Gustavus, Alaska, is about as remote as a 21st-century American town can be, accessible only by air or sea. It didn’t have electricity until 1985 and phones until about a decade later. Today, The Hustle reports, it has 446 permanent human residents and many more moose. It’s attractive to biologists, nature photographers, and visitors to nearby Glacier Straits National Park, but people can’t live on natural beauty alone. They need groceries.
Until a few years ago, Gustavus imported food from Juneau by private plane or barge. Transportation costs more than doubled the cost of basic groceries: a carton of eggs that sold for $5 in Juneau was $12 in Gustavus. Gustavians paid, though The Hustle doesn’t say how much they grumbled about it. (A lot, I’m willing to bet.)
A few years ago, though, a young storekeeper decided there had to be a better way. Toshua Parker, a descendent of the town’s original settler, moved home from Arizona after losing his real estate business in the Great Recession and started thinking about the grocery problem. He raised $3,000 and then began riding the state-subsidized ferry to Juneau, where he would buy groceries at Costco and resell them at a small markup, just enough to cover the cost of fuel and storage. Gradually, he built an empire: the town gas station, two ships, and the town grocery, officially known as Ice Strait Warehouse and unofficially as Toshco.
Last winter, when the state cut off ferry service to Gustavus and the town dock was closed for four months for repairs, essentially destroying the grocery supply chain, Parker began making the seven-hour barge trip to Juneau every week to stock his store. COVID-19 supply shortages just insured that he continues. He buys $20,000 worth of groceries at a time, mostly staples but also special orders for townspeople, sometimes from other stores. Of course things don’t always go as planned, because when do they ever? Still, Toshco is the only game in town, and Parker tries not to take advantage (he’s aware that his customers can check the prices at Costco). Every successful return to Gustavus is cause for celebration. “It’s like Christmas when the load gets here,” Parker said. “Everyone is waiting for it. Word gets out, and they all seem to know when it’s coming.”

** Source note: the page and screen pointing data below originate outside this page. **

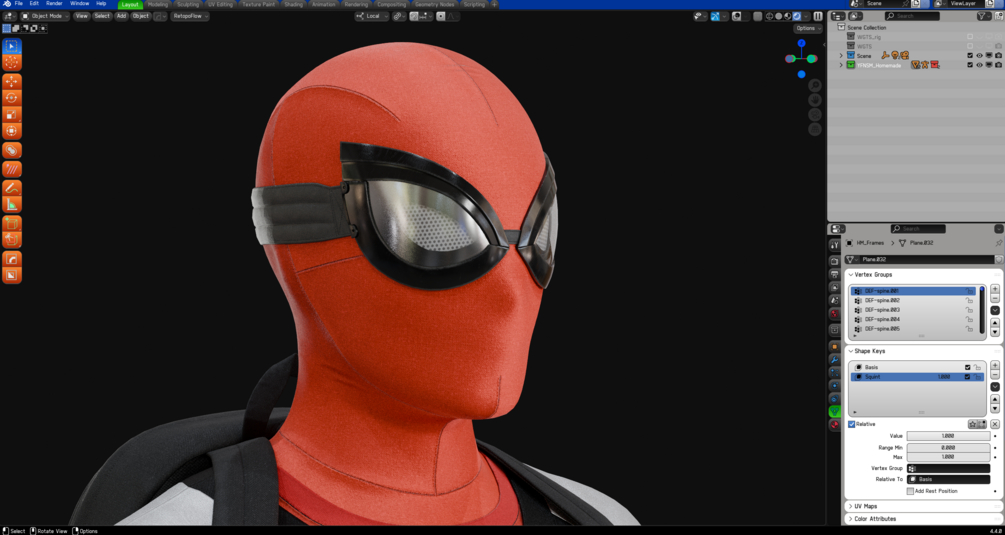Viewport: 1005px width, 535px height.
Task: Click the Add menu button in viewport header
Action: 121,16
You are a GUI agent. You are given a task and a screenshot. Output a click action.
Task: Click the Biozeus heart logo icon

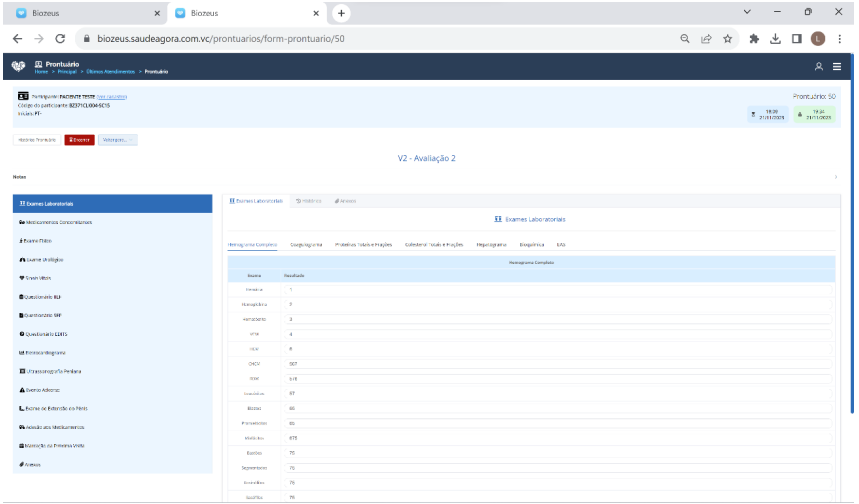(17, 66)
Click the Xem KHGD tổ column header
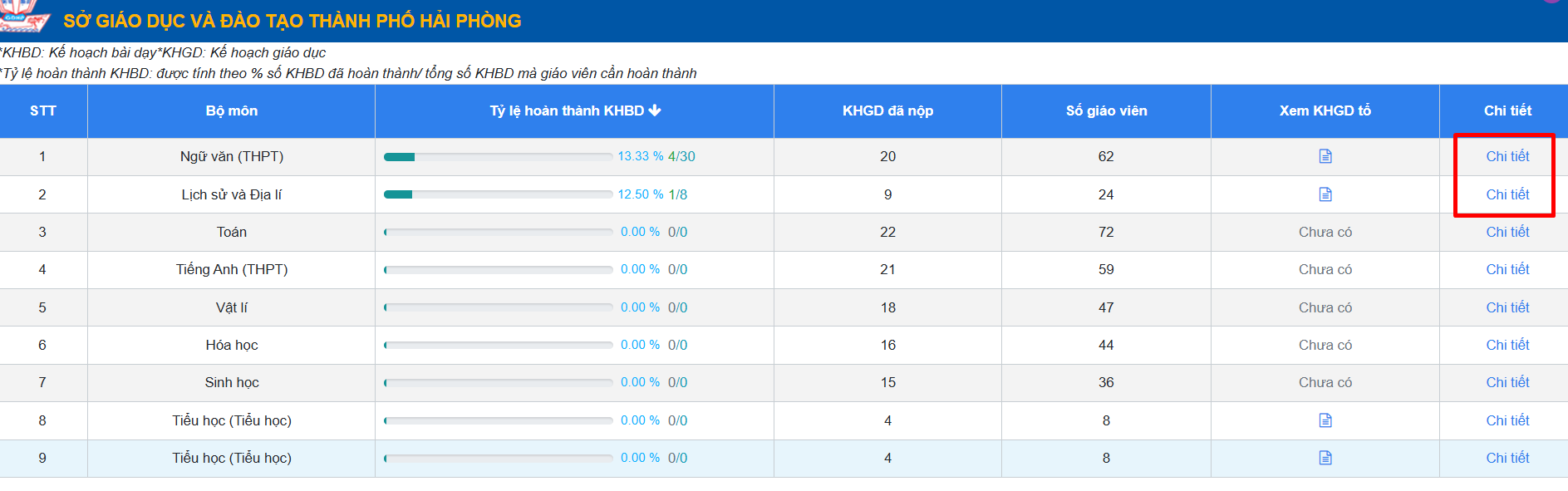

Gustavus is not the only small, remote town that is seeing a new dependence on the local grocery store, although it’s one of the few where one person is the entire supply chain. “Small town grocery stores are having kind of a renaissance because of COVID-19,” David Procter, a professor at Kansas State University and director of the Rural Grocery Initiative, told The Hustle. “Everyone is stuck at home and buying locally.” Local grocery store insure that money circulates back into the local economy; they’re also often the only source of fresh and healthy food (aside from farms) and they serve as community gathering centers.
Is there some lesson we can draw from this, or some guidance for the future—besides that buying local is usually a good idea for your community? It’s unclear, but the tale of Gustavus and Toshco is a great yarn.